- [Work instruction] Quote the lines of the data below verbatim, beginning at the line that contains "You are a computer-use" and ending at the last line, both included, and excluding pictures.

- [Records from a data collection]

•••••

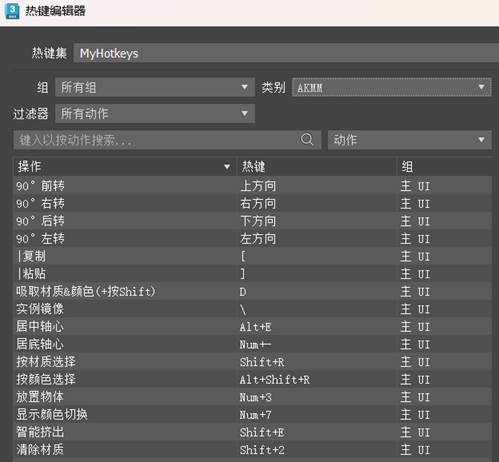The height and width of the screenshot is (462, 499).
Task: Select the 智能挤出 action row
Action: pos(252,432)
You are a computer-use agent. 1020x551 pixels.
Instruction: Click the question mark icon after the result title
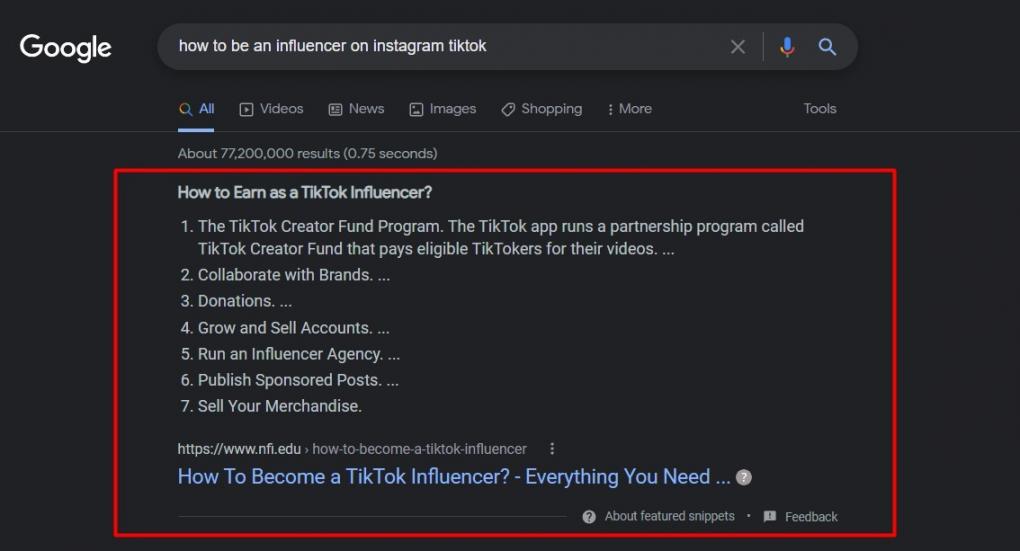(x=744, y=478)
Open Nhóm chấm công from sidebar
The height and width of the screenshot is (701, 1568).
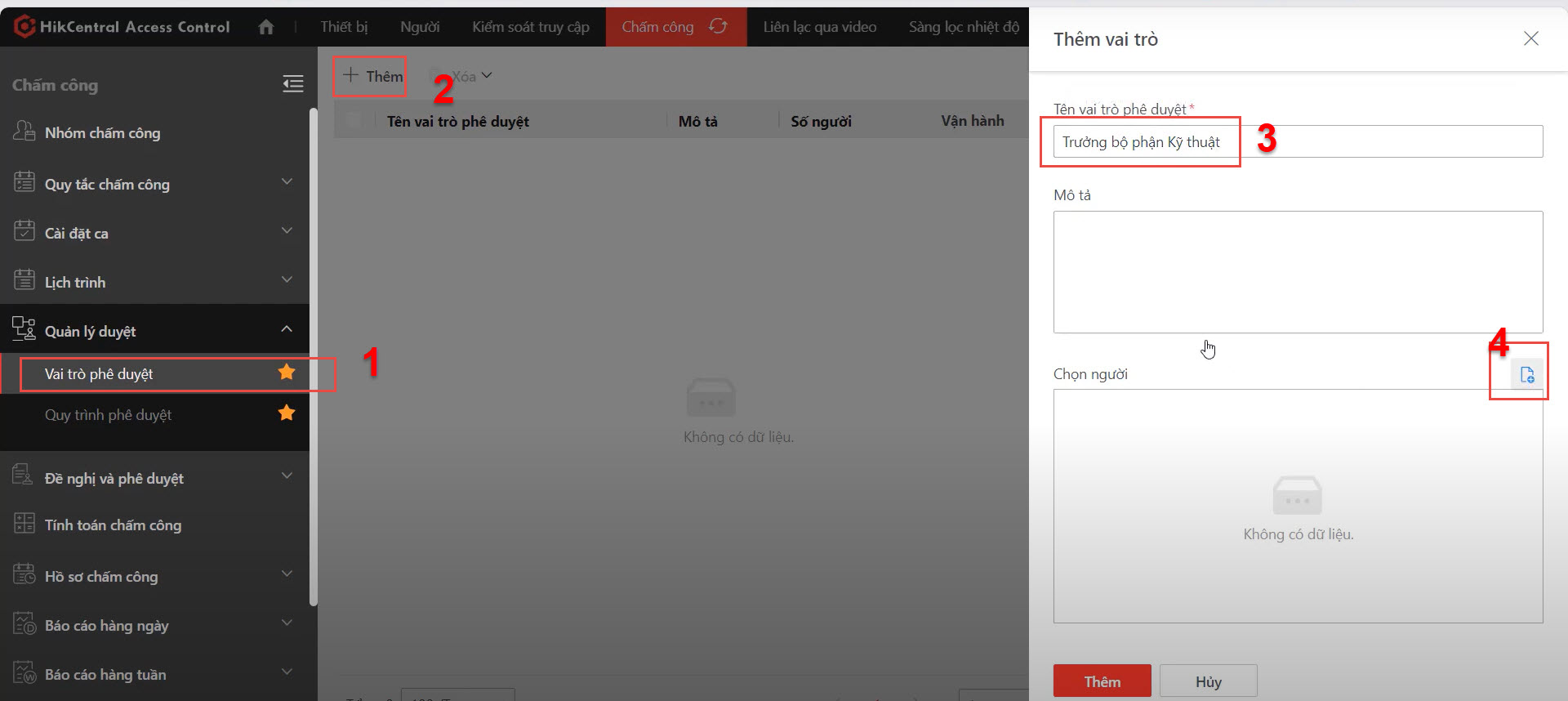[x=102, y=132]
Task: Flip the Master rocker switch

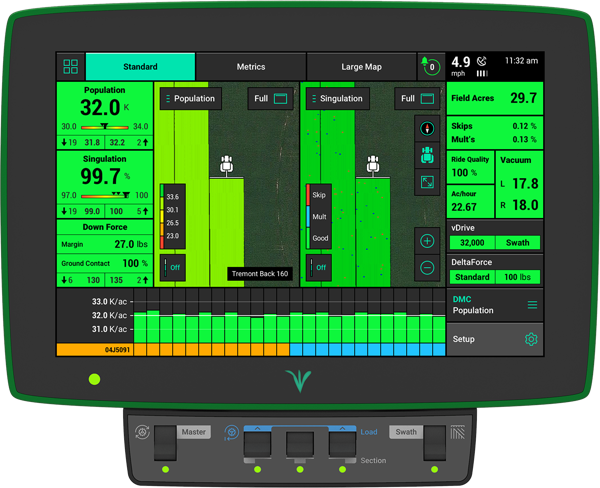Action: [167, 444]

•••••

- [Written answer]
You are a computer-use agent. 1020x551 pixels.
Instruction: Click the question mark icon after the result title
(x=744, y=478)
Open Nhóm chấm công from sidebar
The height and width of the screenshot is (701, 1568).
[x=102, y=132]
Task: Flip the Master rocker switch

Action: [167, 444]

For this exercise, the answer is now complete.